Botanical Name: Medicago Satina
Origin, Distribution and Composition
Alfalfa is nutritionally one of the most versatile herbs yet discovered. It is a leguminous herb which grows up-to 50 cm in height. It has rich green alternate leaves, purplish flowers and adapts itself to widely varying conditions of soil and climate.
It appears to have been discovered by the Arabs who called it the "king of kings" of plants and the "father of all foods". They have used it for centuries to feed thoroughbred horses. The Persians recognized it as a healing grass.
It is a valuable source of vitamins A, B, D, E. It also has some vitamin C and K. The rich quality, quantity and proper balance of calcium, magnesium, phosphorus, chlorine, sodium, potassium and silicon is of special value in this herb. All these elements are needed for the proper functioning of the various organs in the body.
Investigations made by the US Department of Agriculture have revealed that it contains one and a half times more protein than grains like wheat and corn and that its carbohydrate content is only half of that found in grains.It is one of the richest sources of dietary fibre and chlorophyll.
The seeds, leaves and stems of the plant have important properties-derived from the roots of the plant which reach up to 12 meters into the subsoil and absorb the elusive trace minerals from the depths.
The most important of these trace minerals is manganese, which is vital to the human digestive system in its manufacture of insulin.
It is an outstanding alkalising food. It contains 130 to 142 mg of alkali-forming elements in every 100 grams.These make it a valuable remedy for several ailments. It is slightly laxative, digestive, diuretic and serves as an excellent tonic.
It augments the peristalsis or movement of the bowels, improves digestion and ensures better assimilation of food. The herb builds up for a healthy and vigorous old age and resistance to infection.
An effective diuretic, it acts gently upon the kidneys. It can be successfully employed in the treatment of the inflammation of the bladder and dropsy, a disease marked by accumulation of fluid in the body.
In the form of juice, has been found very effective in most arterial problems and heart diseases. Only fresh leaves of the plant may be used for this purpose. The juice of fresh alfalfa, however, is strong and potent and is best taken with carrot "juice. In this combination, the individual benefits of each juice are intensified.

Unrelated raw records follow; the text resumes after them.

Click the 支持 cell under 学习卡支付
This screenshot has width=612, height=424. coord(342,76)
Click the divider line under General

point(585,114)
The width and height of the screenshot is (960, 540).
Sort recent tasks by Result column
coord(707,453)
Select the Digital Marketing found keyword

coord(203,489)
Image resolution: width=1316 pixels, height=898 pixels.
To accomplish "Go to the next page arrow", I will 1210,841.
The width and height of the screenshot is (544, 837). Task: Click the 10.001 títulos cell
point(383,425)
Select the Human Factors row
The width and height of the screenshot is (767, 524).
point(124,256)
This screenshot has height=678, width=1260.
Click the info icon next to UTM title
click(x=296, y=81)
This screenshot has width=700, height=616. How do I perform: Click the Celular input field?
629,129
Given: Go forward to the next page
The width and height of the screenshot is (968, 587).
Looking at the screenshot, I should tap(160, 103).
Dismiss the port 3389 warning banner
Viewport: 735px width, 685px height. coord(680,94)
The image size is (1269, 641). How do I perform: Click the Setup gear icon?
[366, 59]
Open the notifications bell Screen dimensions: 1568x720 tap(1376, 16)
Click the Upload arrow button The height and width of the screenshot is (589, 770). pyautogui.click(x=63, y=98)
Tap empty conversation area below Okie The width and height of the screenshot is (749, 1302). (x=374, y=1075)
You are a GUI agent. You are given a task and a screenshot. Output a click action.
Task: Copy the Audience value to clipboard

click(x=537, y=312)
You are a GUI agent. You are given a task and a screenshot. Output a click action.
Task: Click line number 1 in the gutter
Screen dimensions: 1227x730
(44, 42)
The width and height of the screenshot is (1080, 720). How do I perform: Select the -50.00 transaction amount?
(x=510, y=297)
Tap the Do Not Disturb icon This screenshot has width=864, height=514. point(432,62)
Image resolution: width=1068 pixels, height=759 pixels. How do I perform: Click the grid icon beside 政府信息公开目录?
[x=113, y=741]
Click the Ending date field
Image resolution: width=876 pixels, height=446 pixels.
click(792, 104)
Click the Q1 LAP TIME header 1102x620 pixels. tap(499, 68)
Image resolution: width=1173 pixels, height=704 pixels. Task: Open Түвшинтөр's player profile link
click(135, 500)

The juice, as a rich source of chlorophyll, is useful in respiratory disorders and discomforts, particularly those relating to the sinuses and the lungs.
The seeds , known as "king of sprouts", are of immense value in the maintenance of health. Their daily use helps build up an immunity to stomach distress. In the form of tea, it provides vital alkalising benefits for hyper-acidity.
It tends to control the flow of hydrochloric acid, aiding the action of the gastric enzyme, pepsin. The addition of mint to the tea helps settle disturbed stomachs after a rich meal. It also refreshes the palate and makes an excellent morning drink.
The tea, especially made from the seeds, is of great value in arthritis, as it helps alkalise the food residues in the body. Six or seven cups of it should be taken daily by arthritics for at least two weeks.
The juice of this herb in combination with those of carrot and lettuce, if taken daily, helps the growth of hair to a remarkable extent. Such combination of juices is rich in elements which are beneficial for the roots of the hair.
High Blood Pressure
The herb is an effective remedy for high blood pressure. It contains all the elements necessary for the softening of hardened arteries, which characterise high blood pressure.
Methods for Uses: The herb is used in many ways or forms. The seeds are useful in the form of sprouts. They are delicious and nourishing in salads and soups as well as in sandwiches. Alfalfa can be used in the form of juice extracted from its leaves.
It is also used extensively in the form of tea, which is made from seeds as well as the dried leaves of the plant.The tea is prepared by boiling alfalfa seeds in an enamel pan with the lid on, for half an hour.
It is strained, squeezing or pressing the seeds dry, and allowed to cool. Cold or hot water and honey maybe added to taste before use.